Aug 7, 2013, 9:00 AM EDT
Each day from now until the beginning of the Premier League season, we will preview two teams from England’s top flight. You can view them all here at PST Preview central. Don’t forget, the 2013-14 PL season begins on August 17th, and for the first-time ever you can watch every game live on NBC Sports.
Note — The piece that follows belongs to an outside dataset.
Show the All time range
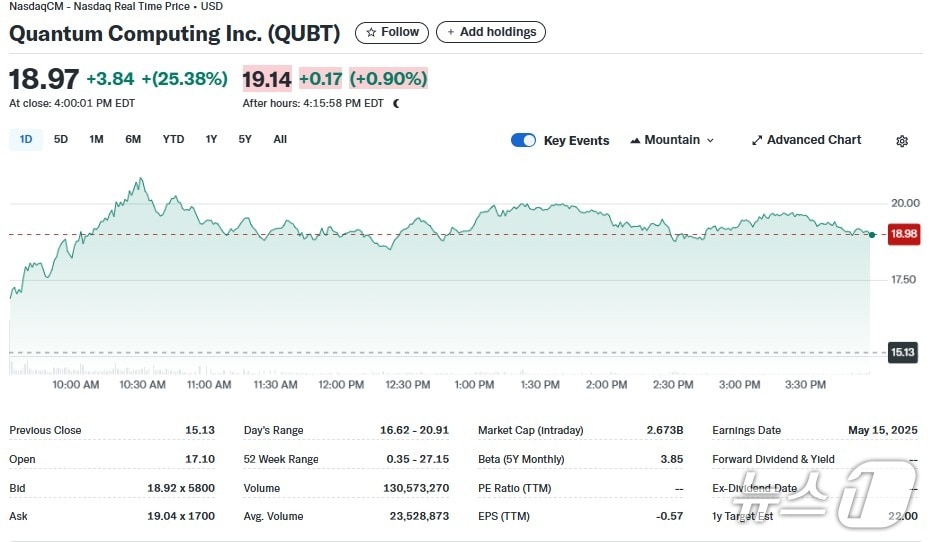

An inspired run to fifth place in 2011-12 sparked hope that Newcastle, the North East’s sleeping giant, could finally fulfill latent hopes the Toon would become a consistent competitor. Instead, 2012-13 served as a reminder of the harsh realities of the Premier League, with a down season from a talented squad fomenting relegation doubts. As Newcastle continues to mine talent from France’s Ligue 1, making St. James Park a refuge for those who can’t attract Paris Saint-Germain or Monaco’s attention, questions linger as to whether their approach can do more than keep them up.
Transfers In: F Loic Remy (loan, Queens Park Rangers)
Key Player: Midfielder Yoann Cabaye (pictured) arrived from Lille in the summer of 2011, going on to become one of the Premier League’s biggest surprises. For anybody who’d watched Ligue 1 the previous season, Cabaye’s assimilation into the Magpies’ scheme was no surprise. He was one of the best players in France, a player who’d forged his way into the French national team, so it made sense that he’d have an impact in England.
Though his goal totals went up in his second Premier League campaign, Cabaye’s influence waned, if only slightly, Yes, Yoann scored once every 4.5 games in 2012-13 (compared to once every 8.5 games in 2011-12), but his assists dropped dramatically, from nine to two. If that didn’t reflect a drop in influence, those numbers wouldn’t mean anything, but between fitness and an overall dip in form, Cabaye was less effective last season than he was in his Magpies’ debut.
If Cabaye proves the player he was between from summer 2010 to fall 2012 — when he led surges from Lille and Newcastle — the Toon’s all good. If not? Place your bets on Alan Pardew in the Premier League sack race.
Manager: How he’s still here, I don’t know. Alan Pardew survived last year’s improbable relegation battle to maintain his spot on the Newcastle sidelines, yet with a roster that’s seen relatively little change since May, there’s reason to ask why fans should expect anything different from a 16th place finish.
The personnel says Newcastle should do more, but can Pardew steer them there? Can he put together the defensive Newcastle lacked last season?
Outlook: Uncertain. There is a huge range of possibilities for United. I don’t know how, but last year they managed to finish in 16th place with the league’s 17th-best goal difference. The year before? Fifth!
If the talent performs up to their capabilities, the Magpies will be in the league’s top half. Else, they”ll be competing in the Premier League’s lower third.